Magical
A Stravinsky and Purcell double bill at Opera North, enjoyed by MIKE WHEELER
Stravinsky's choral ballet Les Noces wouldn't strike everyone as a natural companion-piece to Purcell's opera Dido and Aeneas. But director/choreographer Aletta Collins' double bill for Opera North (Lyceum Theatre, Sheffield, 30 June 2007) brought the two together in a way that allowed them to contrast with and complement each other to superb effect.
The chorus and dancers wore the same costumes for both works -- the women in simple black dresses, the men in collarless pale blue-grey shirts and black trousers. (The instrumentalists in Les Noces were similarly dressed.)

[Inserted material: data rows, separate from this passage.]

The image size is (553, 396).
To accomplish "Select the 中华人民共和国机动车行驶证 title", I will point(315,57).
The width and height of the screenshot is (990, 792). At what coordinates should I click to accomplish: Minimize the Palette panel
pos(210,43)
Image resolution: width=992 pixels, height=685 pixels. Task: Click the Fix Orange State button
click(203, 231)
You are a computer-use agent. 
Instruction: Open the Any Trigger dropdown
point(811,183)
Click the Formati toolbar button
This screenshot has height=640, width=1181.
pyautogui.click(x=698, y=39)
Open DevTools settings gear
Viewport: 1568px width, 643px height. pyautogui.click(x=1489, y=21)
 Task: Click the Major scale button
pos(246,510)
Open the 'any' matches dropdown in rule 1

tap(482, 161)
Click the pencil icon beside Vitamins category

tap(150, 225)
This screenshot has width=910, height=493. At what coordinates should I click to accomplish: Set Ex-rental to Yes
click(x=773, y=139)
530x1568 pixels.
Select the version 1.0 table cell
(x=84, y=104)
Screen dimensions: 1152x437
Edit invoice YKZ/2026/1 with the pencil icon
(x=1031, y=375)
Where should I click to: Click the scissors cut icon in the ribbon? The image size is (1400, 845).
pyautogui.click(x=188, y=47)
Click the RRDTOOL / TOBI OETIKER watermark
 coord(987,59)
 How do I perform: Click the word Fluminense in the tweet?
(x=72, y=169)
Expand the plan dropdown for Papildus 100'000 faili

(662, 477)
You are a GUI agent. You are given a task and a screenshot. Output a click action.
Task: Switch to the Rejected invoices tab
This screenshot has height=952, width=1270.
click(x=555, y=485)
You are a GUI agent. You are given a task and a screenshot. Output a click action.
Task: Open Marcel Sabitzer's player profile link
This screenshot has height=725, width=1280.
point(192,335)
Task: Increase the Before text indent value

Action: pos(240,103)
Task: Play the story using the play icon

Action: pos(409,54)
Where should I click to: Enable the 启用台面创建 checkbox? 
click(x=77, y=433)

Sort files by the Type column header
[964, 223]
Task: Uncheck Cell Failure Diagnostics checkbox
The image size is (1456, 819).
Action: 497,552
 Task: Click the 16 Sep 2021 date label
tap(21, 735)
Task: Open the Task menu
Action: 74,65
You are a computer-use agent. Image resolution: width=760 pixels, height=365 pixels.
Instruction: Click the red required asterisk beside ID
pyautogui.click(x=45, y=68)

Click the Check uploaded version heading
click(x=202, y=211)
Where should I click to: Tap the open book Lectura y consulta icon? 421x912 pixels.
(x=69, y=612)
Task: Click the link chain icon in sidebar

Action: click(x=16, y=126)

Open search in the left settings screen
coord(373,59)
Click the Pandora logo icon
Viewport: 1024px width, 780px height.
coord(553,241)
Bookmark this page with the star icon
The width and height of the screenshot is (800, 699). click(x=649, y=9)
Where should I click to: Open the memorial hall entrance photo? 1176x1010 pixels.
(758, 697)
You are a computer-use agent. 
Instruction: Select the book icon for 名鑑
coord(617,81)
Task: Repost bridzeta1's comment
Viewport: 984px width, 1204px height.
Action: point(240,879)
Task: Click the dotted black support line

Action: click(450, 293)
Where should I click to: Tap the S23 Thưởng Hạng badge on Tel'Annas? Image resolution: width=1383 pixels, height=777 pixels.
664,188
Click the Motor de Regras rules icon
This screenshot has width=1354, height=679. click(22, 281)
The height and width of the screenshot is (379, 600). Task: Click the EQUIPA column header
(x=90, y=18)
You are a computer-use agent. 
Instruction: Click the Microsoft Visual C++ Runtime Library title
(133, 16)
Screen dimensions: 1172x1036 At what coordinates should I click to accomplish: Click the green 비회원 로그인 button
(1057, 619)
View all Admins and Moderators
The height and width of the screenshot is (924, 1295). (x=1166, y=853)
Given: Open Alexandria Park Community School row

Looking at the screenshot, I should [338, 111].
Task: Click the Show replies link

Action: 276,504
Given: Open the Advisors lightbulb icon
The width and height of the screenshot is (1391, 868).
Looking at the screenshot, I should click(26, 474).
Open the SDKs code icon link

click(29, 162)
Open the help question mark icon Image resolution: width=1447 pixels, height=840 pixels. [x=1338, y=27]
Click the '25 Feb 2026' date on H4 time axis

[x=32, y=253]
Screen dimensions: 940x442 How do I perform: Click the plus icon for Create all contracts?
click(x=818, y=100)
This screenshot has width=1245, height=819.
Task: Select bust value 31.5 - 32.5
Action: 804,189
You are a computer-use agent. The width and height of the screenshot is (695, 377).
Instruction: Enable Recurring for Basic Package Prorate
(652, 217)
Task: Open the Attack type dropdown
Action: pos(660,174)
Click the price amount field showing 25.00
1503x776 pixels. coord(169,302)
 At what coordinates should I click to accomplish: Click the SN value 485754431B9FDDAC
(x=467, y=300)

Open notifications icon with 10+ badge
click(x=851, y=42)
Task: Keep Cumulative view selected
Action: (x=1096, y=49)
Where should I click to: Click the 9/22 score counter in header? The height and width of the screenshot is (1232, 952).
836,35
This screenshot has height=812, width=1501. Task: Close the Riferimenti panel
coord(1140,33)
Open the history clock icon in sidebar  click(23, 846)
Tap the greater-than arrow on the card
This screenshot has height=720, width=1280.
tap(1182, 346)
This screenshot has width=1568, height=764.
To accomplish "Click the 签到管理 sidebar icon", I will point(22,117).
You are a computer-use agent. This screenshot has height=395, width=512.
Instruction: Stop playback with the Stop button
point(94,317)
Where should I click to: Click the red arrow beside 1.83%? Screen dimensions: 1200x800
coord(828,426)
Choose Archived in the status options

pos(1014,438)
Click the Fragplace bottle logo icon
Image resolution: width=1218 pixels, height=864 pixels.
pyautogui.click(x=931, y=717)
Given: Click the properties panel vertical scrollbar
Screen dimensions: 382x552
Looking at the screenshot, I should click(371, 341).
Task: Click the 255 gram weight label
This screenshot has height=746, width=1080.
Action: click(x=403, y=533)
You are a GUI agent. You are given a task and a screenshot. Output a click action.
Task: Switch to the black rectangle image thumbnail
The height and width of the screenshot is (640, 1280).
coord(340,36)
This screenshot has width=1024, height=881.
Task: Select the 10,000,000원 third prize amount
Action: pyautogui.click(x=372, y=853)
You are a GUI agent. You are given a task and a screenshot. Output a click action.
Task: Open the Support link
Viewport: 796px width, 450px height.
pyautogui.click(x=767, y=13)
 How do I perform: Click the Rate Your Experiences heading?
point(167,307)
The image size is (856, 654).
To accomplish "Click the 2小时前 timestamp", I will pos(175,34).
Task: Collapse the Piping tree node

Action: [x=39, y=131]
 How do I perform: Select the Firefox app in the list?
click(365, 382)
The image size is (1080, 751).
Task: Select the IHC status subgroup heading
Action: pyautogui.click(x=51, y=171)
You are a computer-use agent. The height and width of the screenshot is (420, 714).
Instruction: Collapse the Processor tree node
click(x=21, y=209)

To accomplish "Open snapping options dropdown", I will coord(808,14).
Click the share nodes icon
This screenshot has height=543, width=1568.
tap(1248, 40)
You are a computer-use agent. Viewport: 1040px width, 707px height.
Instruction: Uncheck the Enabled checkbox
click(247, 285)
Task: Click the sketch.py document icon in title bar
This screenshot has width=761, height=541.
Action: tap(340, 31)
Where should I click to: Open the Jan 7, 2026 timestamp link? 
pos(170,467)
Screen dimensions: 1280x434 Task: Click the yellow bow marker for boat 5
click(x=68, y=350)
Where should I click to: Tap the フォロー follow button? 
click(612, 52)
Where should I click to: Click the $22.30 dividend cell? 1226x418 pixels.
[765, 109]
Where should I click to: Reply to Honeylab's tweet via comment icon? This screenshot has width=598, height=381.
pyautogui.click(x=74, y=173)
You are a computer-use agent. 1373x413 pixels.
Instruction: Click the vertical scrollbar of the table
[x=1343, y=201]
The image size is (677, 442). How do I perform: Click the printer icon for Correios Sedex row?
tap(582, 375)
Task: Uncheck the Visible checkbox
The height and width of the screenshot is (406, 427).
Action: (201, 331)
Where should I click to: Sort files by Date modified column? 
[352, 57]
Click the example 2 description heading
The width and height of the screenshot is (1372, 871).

In Les Noces the dancers occupied the front of the stage, with the singers, instrumentalists and conductor Nicholas Kok behind them, enclosed in a wall of vertical slats, with a series of human cut-out shapes projecting from them, spiralling round in a single wide loop. While effective in terms of the overall staging, placing the musicians so far back did mean that Stravinsky's brilliant score tended to lose some of its immediacy, incisively played and sung though it was.
Collins' choreography replaced the Russian peasant wedding rituals of the original scenario with an equally ritualised but more general confrontation and coming together of the sexes. And not just between the sexes -- at the start the women were involved in a no-holds-barred cat fight while the men indulged in the usual competitive macho stuff. Gradually couples paired off (a particularly touching moment involved one of them being blessed by the other dancers making dove-like movements with their hands). Eventually we were left with the principal couple spotlit as the concluding chimes of Stravinsky's score sounded behind them -- a spell-binding conclusion both musically and visually.
Over it all hung a large moon-like disc, and it was there again for Dido and Aeneas. The set had now become a double-step structure running across the stage -- a design as simple as it was effective.